The UN War Crimes Tribunal spokesman, Mr Paul Risley, insisted NATO was not immune to prosecution. "We're very sensitive to the allegation that any party would be exempt to our investigation," he told The Irish Times. "It's important to the tribunal that any party to the conflict falls within our scrutiny."

The basis of the Geneva Conventions is almost paradoxical: to bring law into war by stopping killing which has no military objective. NATO's bombing campaign was controversial because many of its targets were chosen not for their military capacity, but be cause bombing them would put pressure on the Milosevic regime to agree peace terms.
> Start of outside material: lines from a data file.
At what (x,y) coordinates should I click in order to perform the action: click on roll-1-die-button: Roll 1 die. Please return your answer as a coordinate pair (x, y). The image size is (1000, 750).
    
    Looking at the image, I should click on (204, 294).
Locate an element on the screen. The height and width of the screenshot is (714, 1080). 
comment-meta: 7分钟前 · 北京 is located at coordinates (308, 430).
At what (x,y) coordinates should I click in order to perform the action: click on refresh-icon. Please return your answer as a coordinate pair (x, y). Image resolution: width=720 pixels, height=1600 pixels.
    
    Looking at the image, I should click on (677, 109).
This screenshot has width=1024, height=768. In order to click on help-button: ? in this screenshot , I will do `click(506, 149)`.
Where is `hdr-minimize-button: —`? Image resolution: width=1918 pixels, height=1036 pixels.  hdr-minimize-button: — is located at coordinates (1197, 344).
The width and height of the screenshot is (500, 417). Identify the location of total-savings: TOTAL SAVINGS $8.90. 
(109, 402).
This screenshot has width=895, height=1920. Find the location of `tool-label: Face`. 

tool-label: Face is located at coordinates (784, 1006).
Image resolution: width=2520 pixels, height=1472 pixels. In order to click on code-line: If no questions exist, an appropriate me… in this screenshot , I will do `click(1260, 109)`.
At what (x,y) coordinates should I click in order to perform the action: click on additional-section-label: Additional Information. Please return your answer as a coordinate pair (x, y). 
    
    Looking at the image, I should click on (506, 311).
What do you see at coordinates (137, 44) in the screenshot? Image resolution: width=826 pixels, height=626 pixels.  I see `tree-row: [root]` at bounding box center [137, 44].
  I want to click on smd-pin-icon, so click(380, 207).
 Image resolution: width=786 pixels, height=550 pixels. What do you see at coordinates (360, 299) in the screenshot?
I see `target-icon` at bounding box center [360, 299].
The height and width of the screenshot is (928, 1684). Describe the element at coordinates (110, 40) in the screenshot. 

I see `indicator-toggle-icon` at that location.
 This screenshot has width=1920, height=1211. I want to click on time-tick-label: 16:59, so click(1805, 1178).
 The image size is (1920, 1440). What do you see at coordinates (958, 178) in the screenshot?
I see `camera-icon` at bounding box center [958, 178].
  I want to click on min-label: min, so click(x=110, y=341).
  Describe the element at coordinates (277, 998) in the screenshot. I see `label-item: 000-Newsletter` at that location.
These included power stations, oil plants and bridges far from the battle zone.

Some diplomats say the tribunal must be more public about its investigations - given the suspicion that NATO will not be prosecuted because NATO nations pay most of the court's bills. "Western democracies can only maintain the moral high ground if they are ready to open themselves up to examination after the event," said Mr Duncan Bullivant, author of a forthcoming report on Kosovo for London's Centre for European Reform.

"There were aspects of the NATO campaign against Yugoslavia that were in breach of accepted norms of warfare, the greatest example being the bombing of the TV station. NATO deliberately targeted unarmed civilian non-combatants, that's the bottom line," he said.